PROBLEM TO SOLVE:
Your copy should match the records exactly, except that it contains no pictures.
☆ ☆ ☆ ☆ ☆ ☆ ☆
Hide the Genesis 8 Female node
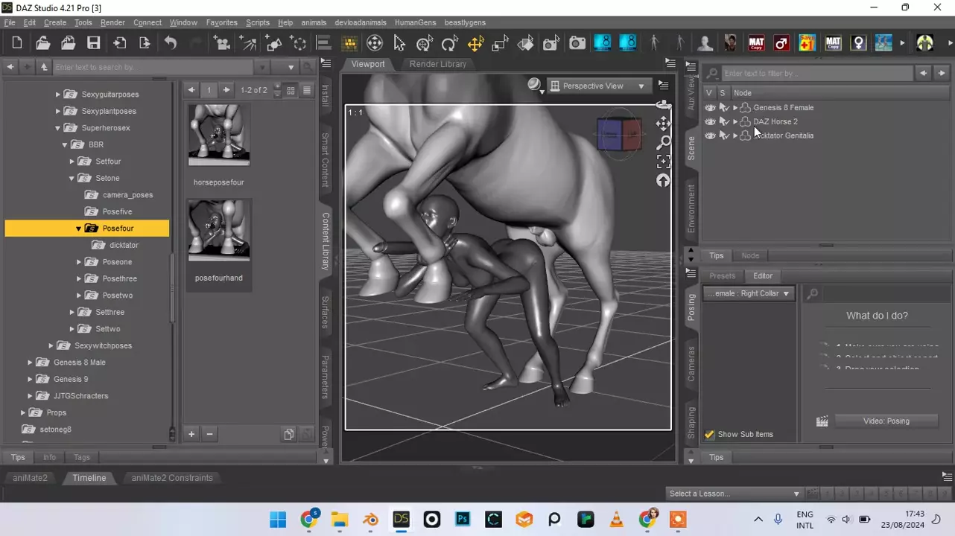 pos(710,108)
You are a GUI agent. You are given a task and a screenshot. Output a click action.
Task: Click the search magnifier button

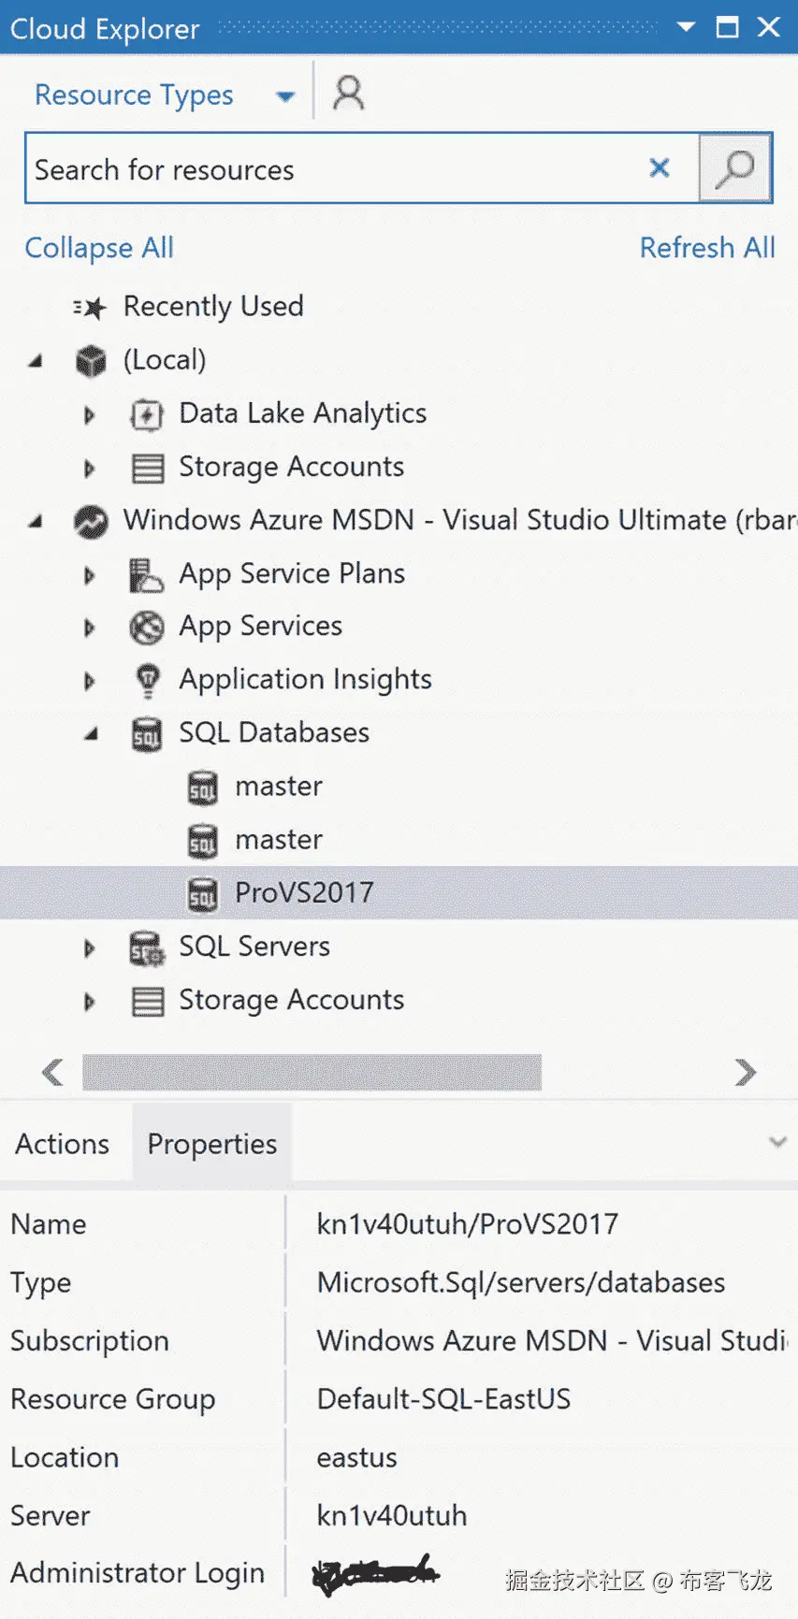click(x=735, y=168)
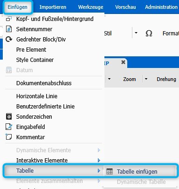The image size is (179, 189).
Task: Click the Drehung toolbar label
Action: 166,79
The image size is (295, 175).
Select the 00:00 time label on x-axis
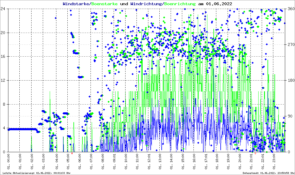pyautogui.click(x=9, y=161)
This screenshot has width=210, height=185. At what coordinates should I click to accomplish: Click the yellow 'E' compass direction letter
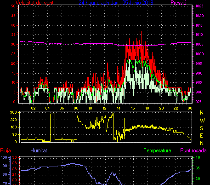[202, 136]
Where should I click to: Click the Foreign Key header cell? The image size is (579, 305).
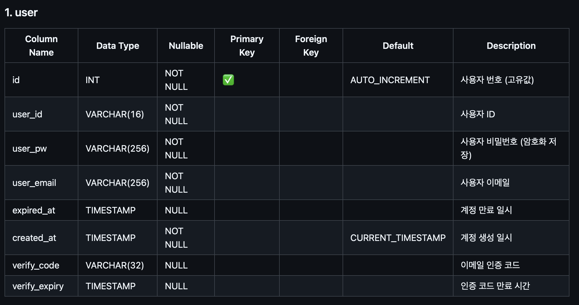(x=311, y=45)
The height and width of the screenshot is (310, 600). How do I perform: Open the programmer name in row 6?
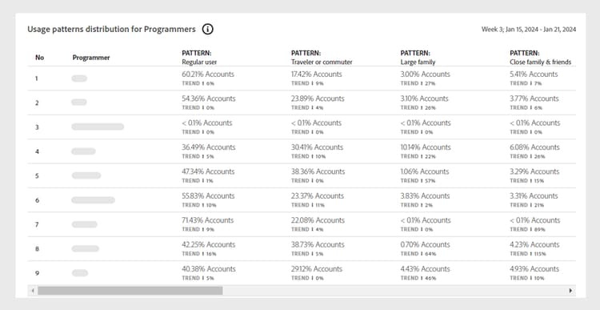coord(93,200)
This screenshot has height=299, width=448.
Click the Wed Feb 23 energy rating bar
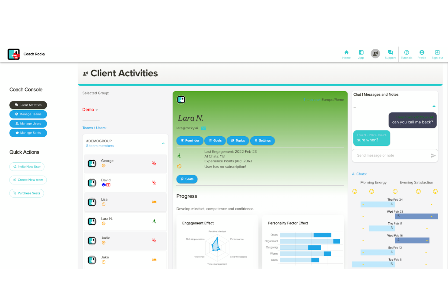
☆ ☆ ☆ ☆ ☆ ☆ ☆
SOLUTION TO THIS EXERCISE:
Hide the Genesis 8 Female node
 pos(710,108)
You are a GUI agent. You are given a task and a screenshot. Output a click action.
Task: Click the search magnifier button

click(x=735, y=168)
The image size is (179, 189).
Task: Click the Drehung toolbar label
Action: 166,79
The image size is (295, 175).
Select the 00:00 time label on x-axis
pyautogui.click(x=9, y=161)
This screenshot has width=210, height=185. At what coordinates should I click to accomplish: Click the yellow 'E' compass direction letter
[202, 136]
Where should I click to: Click the Foreign Key header cell? The image size is (579, 305).
(x=311, y=45)
The height and width of the screenshot is (310, 600). How do I perform: Open the programmer name in row 6?
coord(93,200)
This screenshot has height=299, width=448.
Click the Wed Feb 23 energy rating bar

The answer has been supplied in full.